C’est déjà la récompense du travail fourni, et puis la possibilité de pouvoir revenir. C’était ça mon moteur principal. Et ensuite, comme je le disais c’était la possibilité de voir les Maestros des Masters en vrai, de discuter avec eux et d’échanger avec ceux que j’ai regardés, que j’admirais et qui m’ont inspirée. C’est vraiment un plaisir de me dire que je vais pouvoir revenir. Bien sûr, j’aurais aimé me mettre plus à l’abri dans le classement. J’aurais bien voulu grappiller deux, trois, quatre, cinq, six places de plus pour être certaine de pouvoir revenir les années suivantes… Là, je vais vite être sortie du classement. C’est dommage mais je suis quand même très contente d’avoir eu ne serait-ce que la possibilité d’y entrer.
Qu’est-ce qui vous a causé du tort sur cette seconde partie d’émission ?
Je n’arrivais plus à me concentrer. Je pense que c’est peut-être le fait d’avoir enchaîné les tournages. Je n’ai plus 20 ans non plus (rires), donc peut-être qu’il y en a qui tiennent mieux quand ils sont plus jeunes. J’ai perdu parce que je n’arrivais plus à passer mes paroles par le filtre de la vérification (rires). Et puis, la chanson je la connaissais donc je ne peux même pas accuser le non apprentissage. Sauf que le tournage était juste après le déjeuner, e je pense que j’étais en pleine digestion et que j’avais un peu sommeil. Le manque de concentration a fait que je suis tombée dans un des pièges. Pourtant, je la connaissais et quand je l’avais révisée trois ou quatre jours avant avec Jocelyne qui me faisait passer des karaokés, je n’avais pas fait l’erreur.

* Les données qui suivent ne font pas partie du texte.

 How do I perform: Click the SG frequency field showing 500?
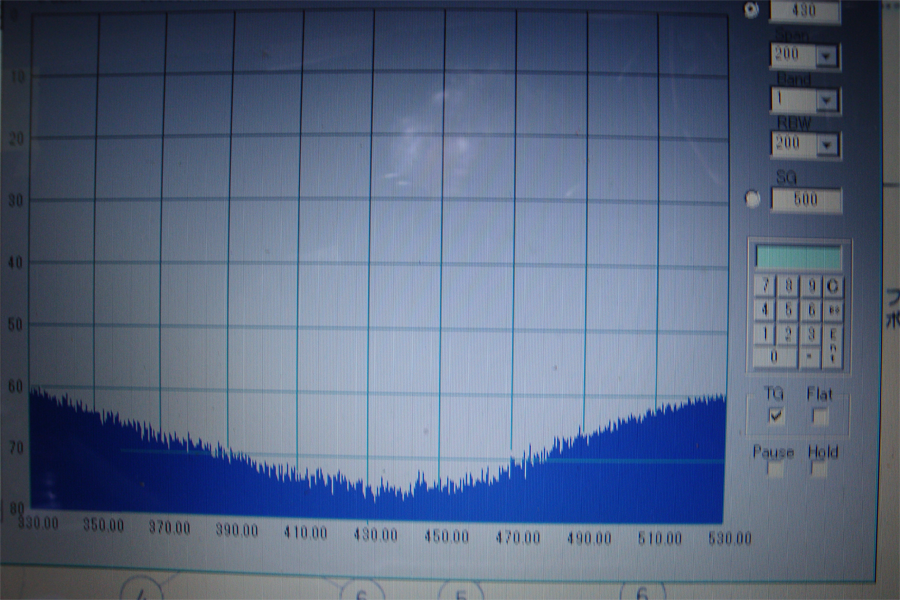[x=805, y=199]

Qu’allez-vous faire de vos 175 000 euros de gains ?
Je vais faire des dons aux associations de protection animale. J’ai déjà parlé de la SPA, mais en vrai c’est assez rapide et facile de citer la SPA (rires). Il n’y aura pas que la SPA, il y a plein d’autres assos qui bénéficieront de mon don. Il y a plein de petites assos moins connues qui font un boulot formidable et qui ont vachement besoin d’argent, donc il y en aura pour elles. Et puis, il y a aussi l’aménagement de mon appartement puisque j’ai acheté un appartement. Il faudra aussi que je change ma voiture qui fatigue un peu. J’aimerais aussi aller à Liverpool sur la trace des Beatles. Je vais aussi remercier les trois personnes qui m’ont aidée et m’ont beaucoup fait réviser : Sandra, Nathalie, ma voisine, et Jocelyne. Je vais les récompenser avec un beau cadeau pour tout le temps qu’elles ont pris à mes côté.
Que retenez-vous de cette aventure ?
La réalisation d’un rêve, les échanges fluides et tellement complices avec Nagui. La possibilité d’avoir pu faire deux, trois blagues, des pitreries sur le plateau et de chanter des chansons que j’aime beaucoup. Les émotions aussi, parce qu’il y a eu plusieurs fois dans le parcours où j’ai eu les larmes aux yeux et surtout tout le plaisir que j’ai pris lors de cette aventure.